There’s a ‘real’ ghost in Rivers of London by Ben Aaronovitch – Nicholas Wallpenny, who has been dead for at least a hundred and twenty years – he is a ghost. This is an urban fantasy set in the real world of London, a mix of reality and the supernatural.
There’s ghost in a stained glass window in The Glass Guardian by Linda Gillard. Ruth has inherited a dilapidated Victorian house on the Isle of Skye: Tigh na Linne, the summer home she shared as a child with her beloved Aunt Janet. As she attempts to sort through her aunt’s belongings it becomes clear that there is more about her aunt and her family history than she ever knew before. And then she realises there is someone else in the house and there is a stained glass window behind a large wardrobe, which she never knew existed. From there on Ruth is unsure whether she is in her ‘Sane Mind’ or her ‘Insane Mind’, as she hears the wardrobe being dragged from its position in the dead of night.

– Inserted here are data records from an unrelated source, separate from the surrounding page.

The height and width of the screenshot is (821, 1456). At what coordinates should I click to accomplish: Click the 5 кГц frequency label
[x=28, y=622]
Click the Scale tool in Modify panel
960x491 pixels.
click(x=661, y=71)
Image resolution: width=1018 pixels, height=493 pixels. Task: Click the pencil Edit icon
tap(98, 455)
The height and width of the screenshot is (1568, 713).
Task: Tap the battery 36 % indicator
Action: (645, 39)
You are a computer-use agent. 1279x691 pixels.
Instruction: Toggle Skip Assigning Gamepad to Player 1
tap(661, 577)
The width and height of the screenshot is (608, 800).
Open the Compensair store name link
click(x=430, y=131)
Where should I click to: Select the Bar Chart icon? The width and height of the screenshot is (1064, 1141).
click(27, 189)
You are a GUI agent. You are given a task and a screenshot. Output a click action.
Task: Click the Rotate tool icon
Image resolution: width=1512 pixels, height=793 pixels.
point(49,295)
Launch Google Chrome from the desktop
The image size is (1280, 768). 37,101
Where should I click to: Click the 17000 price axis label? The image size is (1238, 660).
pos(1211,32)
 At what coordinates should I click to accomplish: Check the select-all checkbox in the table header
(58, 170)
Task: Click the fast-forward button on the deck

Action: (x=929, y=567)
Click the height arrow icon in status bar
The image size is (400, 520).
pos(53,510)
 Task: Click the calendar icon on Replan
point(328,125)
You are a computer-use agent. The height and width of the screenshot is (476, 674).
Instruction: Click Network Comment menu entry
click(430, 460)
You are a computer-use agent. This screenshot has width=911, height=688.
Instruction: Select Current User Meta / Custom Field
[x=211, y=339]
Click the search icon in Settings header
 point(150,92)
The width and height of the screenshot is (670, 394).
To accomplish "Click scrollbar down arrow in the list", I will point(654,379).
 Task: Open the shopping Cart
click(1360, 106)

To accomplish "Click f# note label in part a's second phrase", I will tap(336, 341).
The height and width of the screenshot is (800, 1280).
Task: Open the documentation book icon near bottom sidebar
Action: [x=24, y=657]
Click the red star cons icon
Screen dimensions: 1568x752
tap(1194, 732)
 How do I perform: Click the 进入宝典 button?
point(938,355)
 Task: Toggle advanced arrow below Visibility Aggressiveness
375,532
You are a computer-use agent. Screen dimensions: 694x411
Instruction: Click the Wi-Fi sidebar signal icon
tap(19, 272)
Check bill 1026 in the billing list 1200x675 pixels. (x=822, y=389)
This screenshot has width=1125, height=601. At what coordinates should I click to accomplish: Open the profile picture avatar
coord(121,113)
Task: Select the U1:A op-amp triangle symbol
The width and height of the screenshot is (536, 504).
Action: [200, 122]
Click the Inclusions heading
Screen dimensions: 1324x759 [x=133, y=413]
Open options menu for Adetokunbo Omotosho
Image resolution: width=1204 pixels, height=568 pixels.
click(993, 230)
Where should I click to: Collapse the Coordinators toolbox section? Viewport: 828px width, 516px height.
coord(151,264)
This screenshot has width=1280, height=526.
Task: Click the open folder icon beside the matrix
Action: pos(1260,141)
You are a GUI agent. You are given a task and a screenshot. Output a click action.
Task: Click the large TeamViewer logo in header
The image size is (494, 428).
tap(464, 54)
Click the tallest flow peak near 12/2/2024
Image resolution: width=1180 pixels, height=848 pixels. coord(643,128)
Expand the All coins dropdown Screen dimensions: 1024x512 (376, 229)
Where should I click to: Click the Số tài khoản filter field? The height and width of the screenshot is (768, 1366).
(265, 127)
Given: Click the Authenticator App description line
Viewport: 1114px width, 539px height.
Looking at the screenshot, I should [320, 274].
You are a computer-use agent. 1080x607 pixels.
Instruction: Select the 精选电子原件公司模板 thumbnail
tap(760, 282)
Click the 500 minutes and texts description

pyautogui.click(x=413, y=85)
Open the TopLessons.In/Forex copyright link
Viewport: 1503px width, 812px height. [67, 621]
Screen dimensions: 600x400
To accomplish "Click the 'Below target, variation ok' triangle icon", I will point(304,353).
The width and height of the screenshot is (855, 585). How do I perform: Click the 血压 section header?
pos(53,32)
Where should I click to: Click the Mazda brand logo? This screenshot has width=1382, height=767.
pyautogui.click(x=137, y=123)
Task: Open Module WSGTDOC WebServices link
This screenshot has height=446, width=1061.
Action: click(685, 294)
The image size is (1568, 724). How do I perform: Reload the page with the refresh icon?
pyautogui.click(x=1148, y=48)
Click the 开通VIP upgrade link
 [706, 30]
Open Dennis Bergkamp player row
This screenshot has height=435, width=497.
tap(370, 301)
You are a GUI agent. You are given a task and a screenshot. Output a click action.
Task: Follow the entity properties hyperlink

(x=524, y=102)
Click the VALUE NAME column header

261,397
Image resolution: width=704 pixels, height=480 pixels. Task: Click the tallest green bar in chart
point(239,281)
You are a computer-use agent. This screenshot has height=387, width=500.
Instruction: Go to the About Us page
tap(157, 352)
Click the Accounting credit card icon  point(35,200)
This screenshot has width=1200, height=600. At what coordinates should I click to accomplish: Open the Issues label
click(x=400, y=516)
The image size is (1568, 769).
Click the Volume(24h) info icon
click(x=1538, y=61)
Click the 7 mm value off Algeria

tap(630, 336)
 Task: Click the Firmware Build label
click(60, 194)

Next, a ghost in a cathedral in Broken Voices by Andrew Taylor, set in an East Anglian cathedral city just before the First World War when two schoolboys are left at the cathedral school during the Christmas holidays. They lodge with Mr Ratcliffe, a semi-retired schoolmaster, a bachelor now in his seventies. The two boys are entertained by the ghost stories that Mr Ratcliffe tells them. There was an ancient tragedy connected with the cathedral bells, the tower and a Canon who had been commissioned to write an anthem to mark the occasion when the bells were recast. The cathedral is full of shifting shadows, and the bell tower is haunted by fragments of melody, which one of the boys can hear.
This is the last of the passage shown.